[[ Exercise input open ]]
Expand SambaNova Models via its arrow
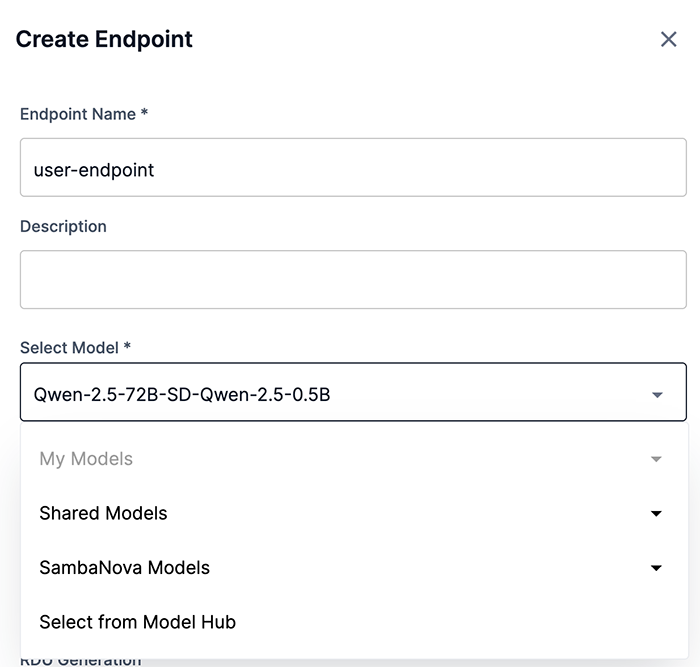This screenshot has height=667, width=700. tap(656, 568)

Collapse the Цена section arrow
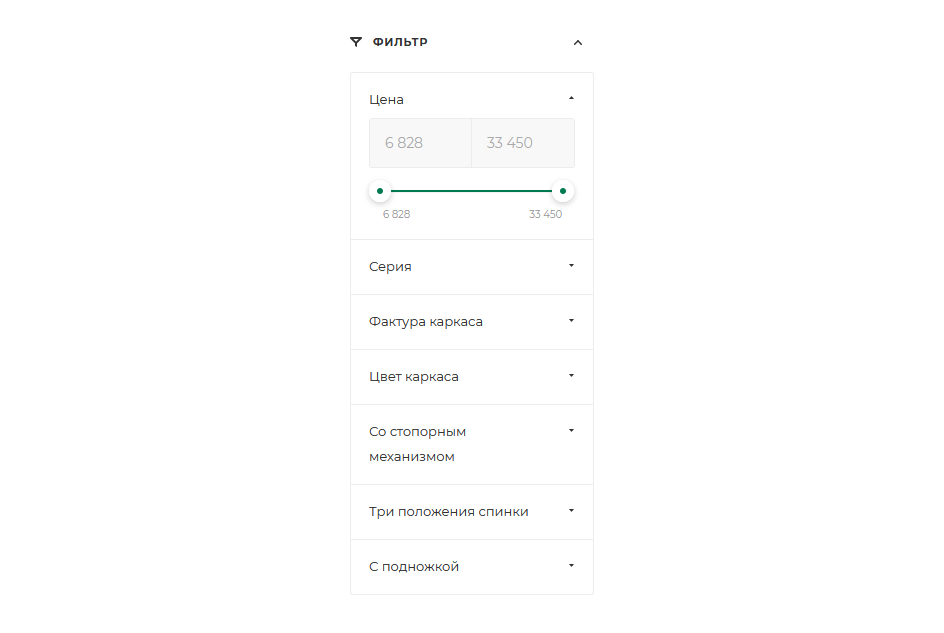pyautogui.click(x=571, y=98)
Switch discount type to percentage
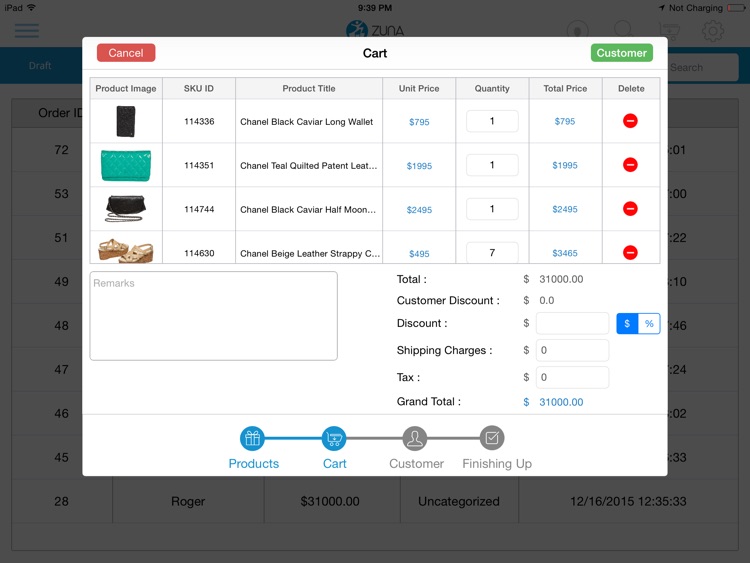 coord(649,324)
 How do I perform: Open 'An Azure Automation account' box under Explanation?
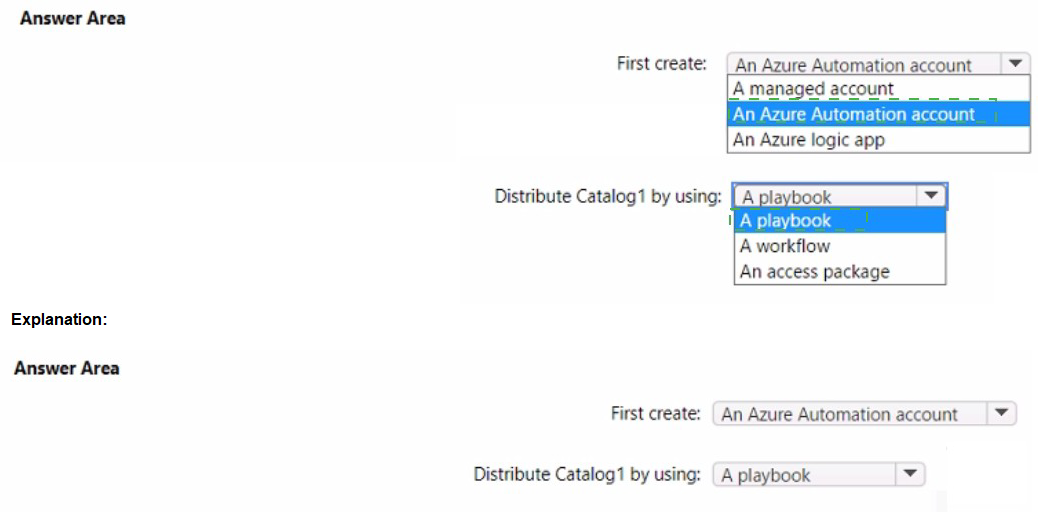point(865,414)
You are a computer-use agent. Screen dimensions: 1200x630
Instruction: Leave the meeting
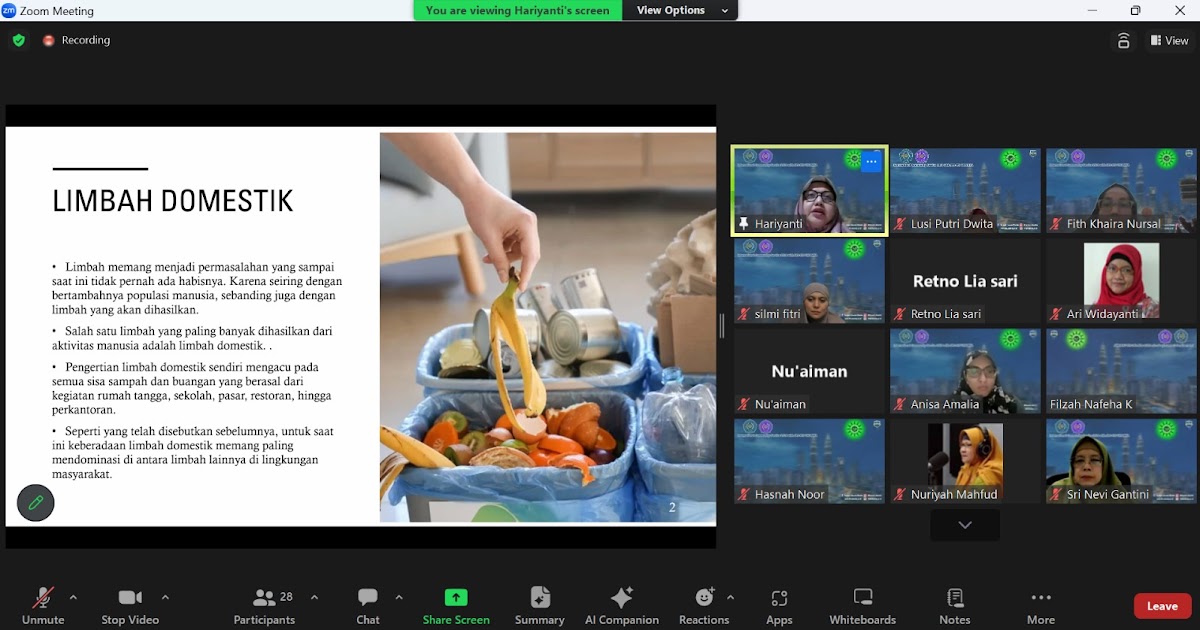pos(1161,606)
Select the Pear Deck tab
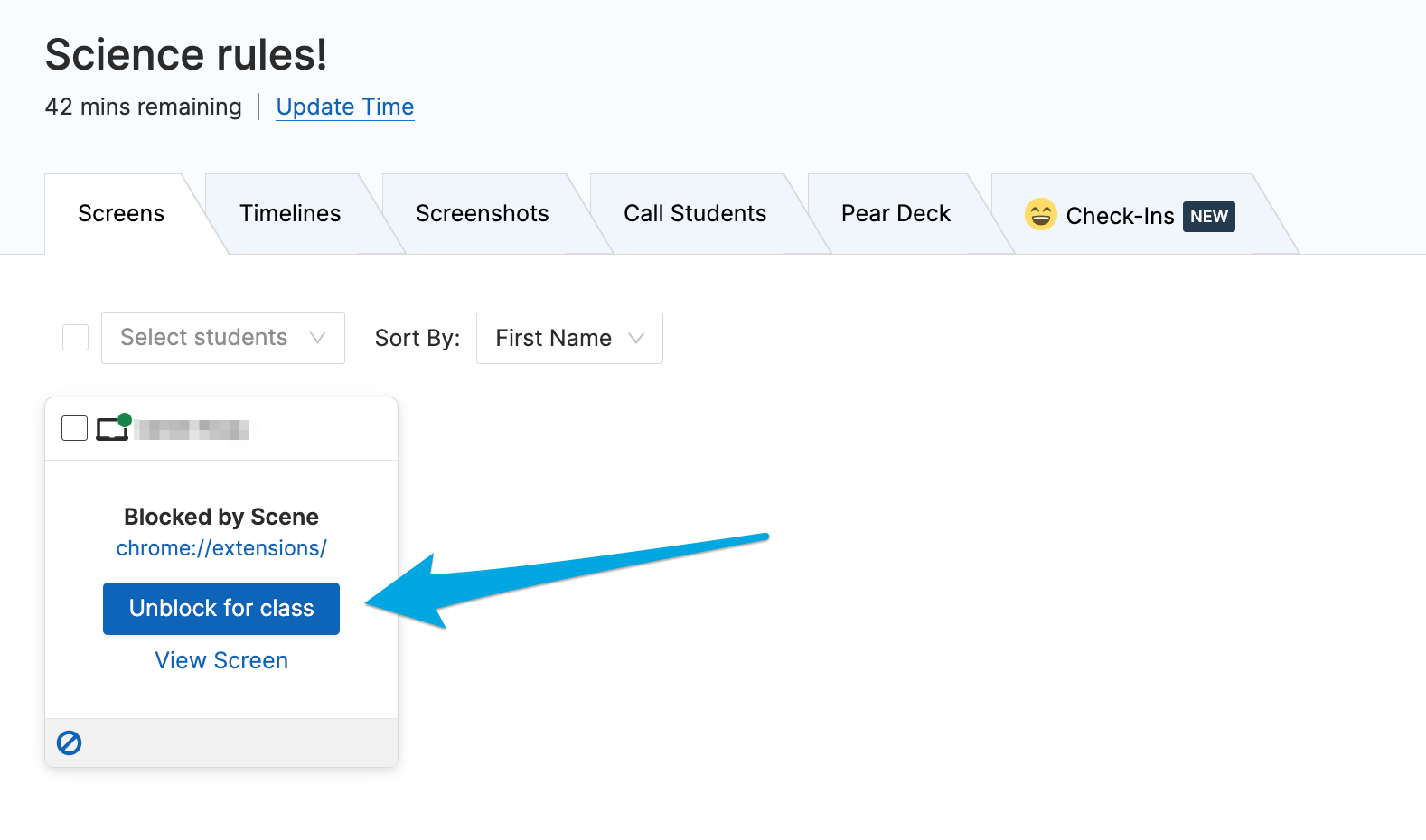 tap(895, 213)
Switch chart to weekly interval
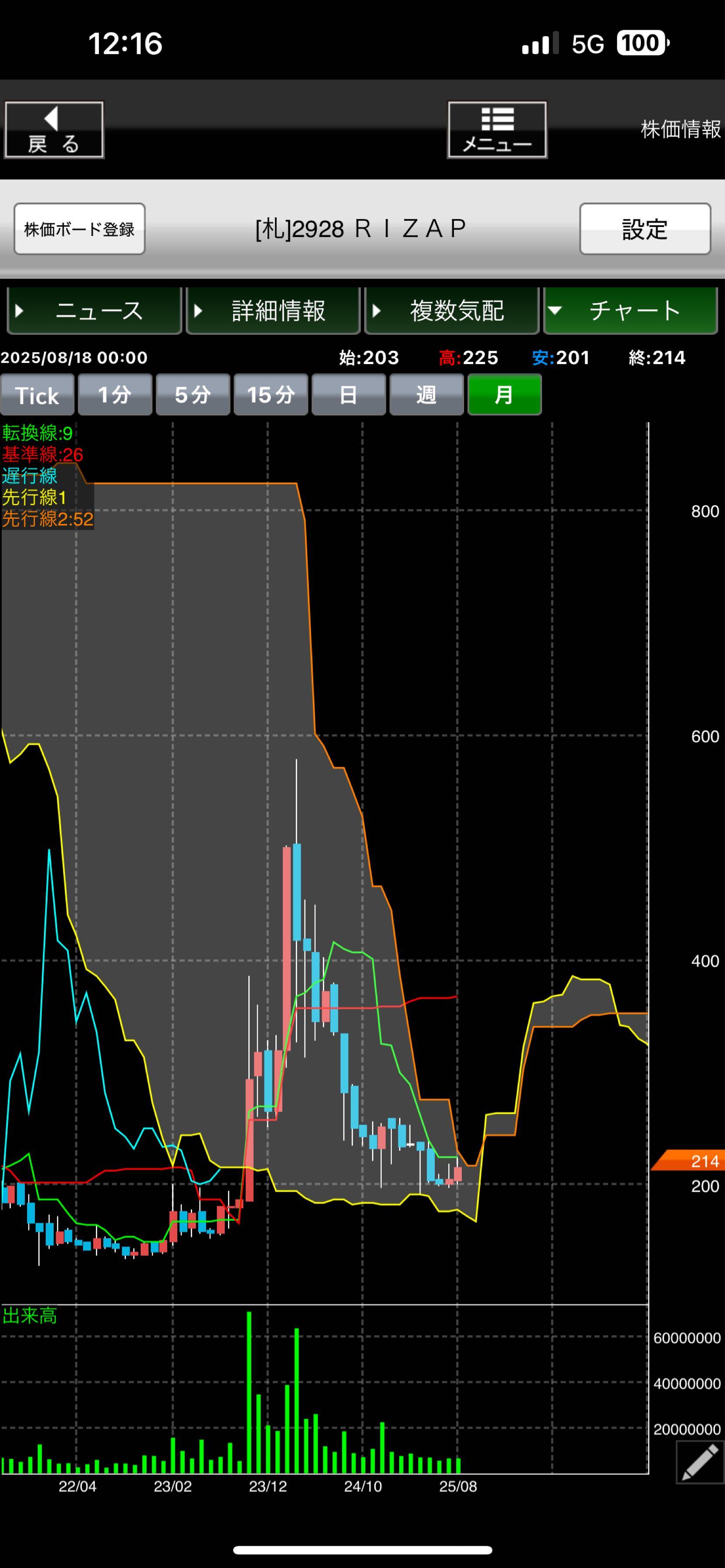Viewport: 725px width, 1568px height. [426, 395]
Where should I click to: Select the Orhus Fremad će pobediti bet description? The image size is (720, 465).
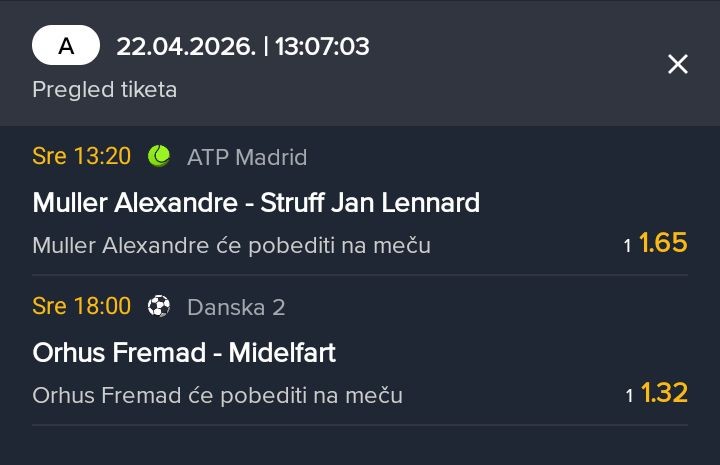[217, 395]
[[ Exercise input closed ]]
Instructions for the task: Write out every record above exactly, leaving no picture in the result.

Response box:
Expand SambaNova Models via its arrow
This screenshot has height=667, width=700. tap(656, 568)

Collapse the Цена section arrow
pyautogui.click(x=571, y=98)
Switch discount type to percentage
 coord(649,324)
 How do I perform: Open 'An Azure Automation account' box under Explanation?
point(865,414)
You are a computer-use agent. Screen dimensions: 1200x630
Instruction: Leave the meeting
pos(1161,606)
Select the Pear Deck tab
 tap(895, 213)
Switch chart to weekly interval
Viewport: 725px width, 1568px height. [426, 395]
Where should I click to: Select the Orhus Fremad će pobediti bet description? The image size is (720, 465).
[217, 395]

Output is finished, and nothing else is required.